• **TASK STATEMENT**: All of the entries need to be repeated exactly. Leave nothing out.

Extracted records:
────────────────
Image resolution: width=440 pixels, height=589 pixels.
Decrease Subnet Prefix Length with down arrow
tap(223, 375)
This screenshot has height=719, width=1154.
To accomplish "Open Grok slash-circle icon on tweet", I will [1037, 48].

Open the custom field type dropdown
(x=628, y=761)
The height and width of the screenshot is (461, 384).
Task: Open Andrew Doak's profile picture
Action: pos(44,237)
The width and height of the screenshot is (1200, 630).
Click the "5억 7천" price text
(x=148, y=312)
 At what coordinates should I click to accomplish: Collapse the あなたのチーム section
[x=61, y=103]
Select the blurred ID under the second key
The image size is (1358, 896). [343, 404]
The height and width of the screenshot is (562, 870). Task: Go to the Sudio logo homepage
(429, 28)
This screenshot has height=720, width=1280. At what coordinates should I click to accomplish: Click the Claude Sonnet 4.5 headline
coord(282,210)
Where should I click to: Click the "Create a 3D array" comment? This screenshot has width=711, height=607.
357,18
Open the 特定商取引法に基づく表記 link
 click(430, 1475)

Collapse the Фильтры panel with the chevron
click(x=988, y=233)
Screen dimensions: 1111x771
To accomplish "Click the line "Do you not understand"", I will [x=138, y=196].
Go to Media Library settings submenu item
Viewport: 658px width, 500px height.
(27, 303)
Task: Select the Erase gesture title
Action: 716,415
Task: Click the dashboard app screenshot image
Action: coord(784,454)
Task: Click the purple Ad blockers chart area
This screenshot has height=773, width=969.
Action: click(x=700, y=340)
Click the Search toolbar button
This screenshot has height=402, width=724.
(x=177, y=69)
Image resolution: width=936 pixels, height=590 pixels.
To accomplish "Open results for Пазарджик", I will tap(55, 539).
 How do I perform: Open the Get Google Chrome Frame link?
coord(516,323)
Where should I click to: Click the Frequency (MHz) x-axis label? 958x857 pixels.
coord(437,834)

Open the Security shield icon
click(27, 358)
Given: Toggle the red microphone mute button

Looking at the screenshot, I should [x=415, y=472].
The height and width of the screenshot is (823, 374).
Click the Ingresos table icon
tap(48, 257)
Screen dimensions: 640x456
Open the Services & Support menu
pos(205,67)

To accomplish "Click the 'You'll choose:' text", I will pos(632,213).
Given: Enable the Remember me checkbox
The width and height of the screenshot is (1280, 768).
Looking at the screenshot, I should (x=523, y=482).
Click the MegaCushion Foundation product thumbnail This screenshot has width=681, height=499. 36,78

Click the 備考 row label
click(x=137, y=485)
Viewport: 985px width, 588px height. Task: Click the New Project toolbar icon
────────────────
• **EXERCISE SOLUTION**:
Image resolution: width=440 pixels, height=589 pixels.
Decrease Subnet Prefix Length with down arrow
tap(223, 375)
This screenshot has height=719, width=1154.
To accomplish "Open Grok slash-circle icon on tweet", I will [1037, 48].

Open the custom field type dropdown
(x=628, y=761)
The height and width of the screenshot is (461, 384).
Task: Open Andrew Doak's profile picture
Action: pos(44,237)
The width and height of the screenshot is (1200, 630).
Click the "5억 7천" price text
(x=148, y=312)
 At what coordinates should I click to accomplish: Collapse the あなたのチーム section
[x=61, y=103]
Select the blurred ID under the second key
The image size is (1358, 896). [343, 404]
The height and width of the screenshot is (562, 870). Task: Go to the Sudio logo homepage
(429, 28)
This screenshot has height=720, width=1280. At what coordinates should I click to accomplish: Click the Claude Sonnet 4.5 headline
coord(282,210)
Where should I click to: Click the "Create a 3D array" comment? This screenshot has width=711, height=607.
357,18
Open the 特定商取引法に基づく表記 link
 click(430, 1475)

Collapse the Фильтры panel with the chevron
click(x=988, y=233)
Screen dimensions: 1111x771
To accomplish "Click the line "Do you not understand"", I will [x=138, y=196].
Go to Media Library settings submenu item
Viewport: 658px width, 500px height.
(27, 303)
Task: Select the Erase gesture title
Action: 716,415
Task: Click the dashboard app screenshot image
Action: coord(784,454)
Task: Click the purple Ad blockers chart area
This screenshot has height=773, width=969.
Action: click(x=700, y=340)
Click the Search toolbar button
This screenshot has height=402, width=724.
(x=177, y=69)
Image resolution: width=936 pixels, height=590 pixels.
To accomplish "Open results for Пазарджик", I will tap(55, 539).
 How do I perform: Open the Get Google Chrome Frame link?
coord(516,323)
Where should I click to: Click the Frequency (MHz) x-axis label? 958x857 pixels.
coord(437,834)

Open the Security shield icon
click(27, 358)
Given: Toggle the red microphone mute button

Looking at the screenshot, I should [x=415, y=472].
The height and width of the screenshot is (823, 374).
Click the Ingresos table icon
tap(48, 257)
Screen dimensions: 640x456
Open the Services & Support menu
pos(205,67)

To accomplish "Click the 'You'll choose:' text", I will pos(632,213).
Given: Enable the Remember me checkbox
The width and height of the screenshot is (1280, 768).
Looking at the screenshot, I should (x=523, y=482).
Click the MegaCushion Foundation product thumbnail This screenshot has width=681, height=499. 36,78

Click the 備考 row label
click(x=137, y=485)
Viewport: 985px width, 588px height. Task: Click the New Project toolbar icon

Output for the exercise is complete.